The area of Carlsbad was once inhabited by the Luiseno Native Americans who had a village near the Agua Hedionda Lagoon which was a resting place for Gaspar de Portola and Father Juan Crespi on their expedition up the coast in 1769 to establish outposts and missions for Spain. In 1883 the Santa Fe Railroad passed near here and land was opened to homesteaders and real estate speculators, including John Frazier who tapped an artesian spring yielding mineral water which was thought to be curative and likened to the old Bohemian spa of Karlsbad (in Czechoslovakia).

Five miles north of Carlsbad is Oceanside, where Marshal South, once known as Oceanside’s Poet Laureate, met his wife-to-be, Tanya, whose parents were orthodox Jews from the Russian Ukraine and emigrated to New York in 1906. See an image of Marshal and Tanya’s “honeymoon accommodations” while camping on an Oceanside beach in 1923.
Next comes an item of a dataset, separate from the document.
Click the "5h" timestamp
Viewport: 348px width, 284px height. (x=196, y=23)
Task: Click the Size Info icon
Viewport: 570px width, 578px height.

Marshal South probably would have found our trailer accommodations interesting even though he apparently had no desire to use or generate electricity at Yaquitepec. Here at South Carlsbad State Beach we are self-contained and, with our two solar panels, we generate more electricity than we use during the day, even through the marine layer. Typically by late morning each day our AGM batteries are 100 percent at 13.5 volts.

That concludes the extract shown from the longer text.